Go through the records below and restate each one word for word.

(Dataset records)
╔══
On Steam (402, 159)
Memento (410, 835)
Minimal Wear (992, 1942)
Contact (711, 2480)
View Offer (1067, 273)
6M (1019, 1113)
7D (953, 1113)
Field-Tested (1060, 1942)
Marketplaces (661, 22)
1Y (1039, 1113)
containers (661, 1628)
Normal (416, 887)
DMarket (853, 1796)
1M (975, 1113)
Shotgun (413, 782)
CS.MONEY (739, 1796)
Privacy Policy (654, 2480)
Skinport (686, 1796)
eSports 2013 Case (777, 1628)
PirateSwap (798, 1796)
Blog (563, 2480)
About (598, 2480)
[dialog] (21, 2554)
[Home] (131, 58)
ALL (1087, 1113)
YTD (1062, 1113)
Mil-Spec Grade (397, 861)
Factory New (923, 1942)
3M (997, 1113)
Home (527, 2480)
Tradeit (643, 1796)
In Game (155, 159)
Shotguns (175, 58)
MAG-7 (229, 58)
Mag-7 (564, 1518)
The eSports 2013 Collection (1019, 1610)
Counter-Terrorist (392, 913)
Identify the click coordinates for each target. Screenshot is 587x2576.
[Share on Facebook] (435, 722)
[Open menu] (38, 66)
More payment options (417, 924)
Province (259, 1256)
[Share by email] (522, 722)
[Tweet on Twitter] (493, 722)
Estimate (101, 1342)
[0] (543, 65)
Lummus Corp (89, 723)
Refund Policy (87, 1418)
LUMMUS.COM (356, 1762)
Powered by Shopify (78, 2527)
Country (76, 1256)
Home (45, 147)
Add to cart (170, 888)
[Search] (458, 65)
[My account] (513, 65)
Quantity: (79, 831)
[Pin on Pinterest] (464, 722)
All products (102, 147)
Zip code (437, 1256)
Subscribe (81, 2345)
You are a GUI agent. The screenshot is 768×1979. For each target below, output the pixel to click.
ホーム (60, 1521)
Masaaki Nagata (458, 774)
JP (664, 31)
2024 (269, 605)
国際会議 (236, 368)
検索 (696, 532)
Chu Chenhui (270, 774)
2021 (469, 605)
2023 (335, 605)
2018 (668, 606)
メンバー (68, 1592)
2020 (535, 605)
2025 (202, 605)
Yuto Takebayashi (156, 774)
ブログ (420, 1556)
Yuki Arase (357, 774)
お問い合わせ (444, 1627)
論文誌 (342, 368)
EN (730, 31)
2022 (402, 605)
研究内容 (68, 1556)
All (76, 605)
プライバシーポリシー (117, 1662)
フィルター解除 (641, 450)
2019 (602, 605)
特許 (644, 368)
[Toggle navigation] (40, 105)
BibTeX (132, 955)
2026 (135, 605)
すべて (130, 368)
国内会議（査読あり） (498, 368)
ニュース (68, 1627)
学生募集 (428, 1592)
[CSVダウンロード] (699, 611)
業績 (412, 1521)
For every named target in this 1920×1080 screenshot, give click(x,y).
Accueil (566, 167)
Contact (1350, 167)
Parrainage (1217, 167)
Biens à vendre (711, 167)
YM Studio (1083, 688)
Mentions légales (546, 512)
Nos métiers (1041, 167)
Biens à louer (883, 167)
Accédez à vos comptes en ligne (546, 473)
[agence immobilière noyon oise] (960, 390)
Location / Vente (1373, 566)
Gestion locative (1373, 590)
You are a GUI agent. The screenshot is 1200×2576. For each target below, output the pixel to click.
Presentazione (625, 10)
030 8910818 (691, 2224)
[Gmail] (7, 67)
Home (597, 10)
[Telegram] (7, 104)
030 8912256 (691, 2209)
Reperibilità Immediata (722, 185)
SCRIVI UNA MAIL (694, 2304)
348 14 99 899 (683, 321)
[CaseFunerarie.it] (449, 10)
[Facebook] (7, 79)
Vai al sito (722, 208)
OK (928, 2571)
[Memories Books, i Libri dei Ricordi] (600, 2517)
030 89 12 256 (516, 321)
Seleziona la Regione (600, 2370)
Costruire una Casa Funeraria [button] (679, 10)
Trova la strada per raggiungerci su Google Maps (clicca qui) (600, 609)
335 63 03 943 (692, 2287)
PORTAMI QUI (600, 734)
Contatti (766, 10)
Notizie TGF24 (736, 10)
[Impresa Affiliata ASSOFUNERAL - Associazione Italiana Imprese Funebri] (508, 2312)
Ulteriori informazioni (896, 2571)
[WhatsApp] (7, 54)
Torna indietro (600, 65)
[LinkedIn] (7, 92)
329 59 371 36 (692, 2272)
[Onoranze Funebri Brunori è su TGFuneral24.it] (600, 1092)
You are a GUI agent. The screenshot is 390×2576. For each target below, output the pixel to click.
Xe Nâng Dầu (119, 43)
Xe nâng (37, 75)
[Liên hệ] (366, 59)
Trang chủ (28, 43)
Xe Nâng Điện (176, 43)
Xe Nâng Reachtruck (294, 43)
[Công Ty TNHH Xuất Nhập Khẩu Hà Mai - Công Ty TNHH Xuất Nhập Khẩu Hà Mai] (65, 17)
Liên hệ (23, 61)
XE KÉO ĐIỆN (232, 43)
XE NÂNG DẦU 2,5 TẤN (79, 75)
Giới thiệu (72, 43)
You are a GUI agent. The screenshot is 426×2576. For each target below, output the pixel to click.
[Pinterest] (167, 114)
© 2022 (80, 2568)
╚══
→ **Solved problem**
On Steam (402, 159)
Memento (410, 835)
Minimal Wear (992, 1942)
Contact (711, 2480)
View Offer (1067, 273)
6M (1019, 1113)
7D (953, 1113)
Field-Tested (1060, 1942)
Marketplaces (661, 22)
1Y (1039, 1113)
containers (661, 1628)
Normal (416, 887)
DMarket (853, 1796)
1M (975, 1113)
Shotgun (413, 782)
CS.MONEY (739, 1796)
Privacy Policy (654, 2480)
Skinport (686, 1796)
eSports 2013 Case (777, 1628)
PirateSwap (798, 1796)
Blog (563, 2480)
About (598, 2480)
[dialog] (21, 2554)
[Home] (131, 58)
ALL (1087, 1113)
YTD (1062, 1113)
Mil-Spec Grade (397, 861)
Factory New (923, 1942)
3M (997, 1113)
Home (527, 2480)
Tradeit (643, 1796)
In Game (155, 159)
Shotguns (175, 58)
MAG-7 (229, 58)
Mag-7 (564, 1518)
The eSports 2013 Collection (1019, 1610)
Counter-Terrorist (392, 913)
Identify the click coordinates for each target. Screenshot is 587x2576.
[Share on Facebook] (435, 722)
[Open menu] (38, 66)
More payment options (417, 924)
Province (259, 1256)
[Share by email] (522, 722)
[Tweet on Twitter] (493, 722)
Estimate (101, 1342)
[0] (543, 65)
Lummus Corp (89, 723)
Refund Policy (87, 1418)
LUMMUS.COM (356, 1762)
Powered by Shopify (78, 2527)
Country (76, 1256)
Home (45, 147)
Add to cart (170, 888)
[Search] (458, 65)
[My account] (513, 65)
Quantity: (79, 831)
[Pin on Pinterest] (464, 722)
All products (102, 147)
Zip code (437, 1256)
Subscribe (81, 2345)
You are a GUI agent. The screenshot is 768×1979. For each target below, output the pixel to click.
ホーム (60, 1521)
Masaaki Nagata (458, 774)
JP (664, 31)
2024 (269, 605)
国際会議 (236, 368)
検索 (696, 532)
Chu Chenhui (270, 774)
2021 (469, 605)
2023 (335, 605)
2018 (668, 606)
メンバー (68, 1592)
2020 (535, 605)
2025 (202, 605)
Yuto Takebayashi (156, 774)
ブログ (420, 1556)
Yuki Arase (357, 774)
お問い合わせ (444, 1627)
論文誌 (342, 368)
EN (730, 31)
2022 (402, 605)
研究内容 (68, 1556)
All (76, 605)
プライバシーポリシー (117, 1662)
フィルター解除 (641, 450)
2019 (602, 605)
特許 (644, 368)
[Toggle navigation] (40, 105)
BibTeX (132, 955)
2026 (135, 605)
すべて (130, 368)
国内会議（査読あり） (498, 368)
ニュース (68, 1627)
学生募集 (428, 1592)
[CSVダウンロード] (699, 611)
業績 (412, 1521)
For every named target in this 1920×1080 screenshot, give click(x,y).
Accueil (566, 167)
Contact (1350, 167)
Parrainage (1217, 167)
Biens à vendre (711, 167)
YM Studio (1083, 688)
Mentions légales (546, 512)
Nos métiers (1041, 167)
Biens à louer (883, 167)
Accédez à vos comptes en ligne (546, 473)
[agence immobilière noyon oise] (960, 390)
Location / Vente (1373, 566)
Gestion locative (1373, 590)
You are a GUI agent. The screenshot is 1200×2576. For each target below, output the pixel to click.
Presentazione (625, 10)
030 8910818 (691, 2224)
[Gmail] (7, 67)
Home (597, 10)
[Telegram] (7, 104)
030 8912256 (691, 2209)
Reperibilità Immediata (722, 185)
SCRIVI UNA MAIL (694, 2304)
348 14 99 899 (683, 321)
[CaseFunerarie.it] (449, 10)
[Facebook] (7, 79)
Vai al sito (722, 208)
OK (928, 2571)
[Memories Books, i Libri dei Ricordi] (600, 2517)
030 89 12 256 (516, 321)
Seleziona la Regione (600, 2370)
Costruire una Casa Funeraria [button] (679, 10)
Trova la strada per raggiungerci su Google Maps (clicca qui) (600, 609)
335 63 03 943 (692, 2287)
PORTAMI QUI (600, 734)
Contatti (766, 10)
Notizie TGF24 (736, 10)
[Impresa Affiliata ASSOFUNERAL - Associazione Italiana Imprese Funebri] (508, 2312)
Ulteriori informazioni (896, 2571)
[WhatsApp] (7, 54)
Torna indietro (600, 65)
[LinkedIn] (7, 92)
329 59 371 36 (692, 2272)
[Onoranze Funebri Brunori è su TGFuneral24.it] (600, 1092)
You are a GUI agent. The screenshot is 390×2576. For each target below, output the pixel to click.
Xe Nâng Dầu (119, 43)
Xe nâng (37, 75)
[Liên hệ] (366, 59)
Trang chủ (28, 43)
Xe Nâng Điện (176, 43)
Xe Nâng Reachtruck (294, 43)
[Công Ty TNHH Xuất Nhập Khẩu Hà Mai - Công Ty TNHH Xuất Nhập Khẩu Hà Mai] (65, 17)
Liên hệ (23, 61)
XE KÉO ĐIỆN (232, 43)
XE NÂNG DẦU 2,5 TẤN (79, 75)
Giới thiệu (72, 43)
You are a GUI agent. The screenshot is 426×2576. For each target below, output the pixel to click.
[Pinterest] (167, 114)
© 2022 (80, 2568)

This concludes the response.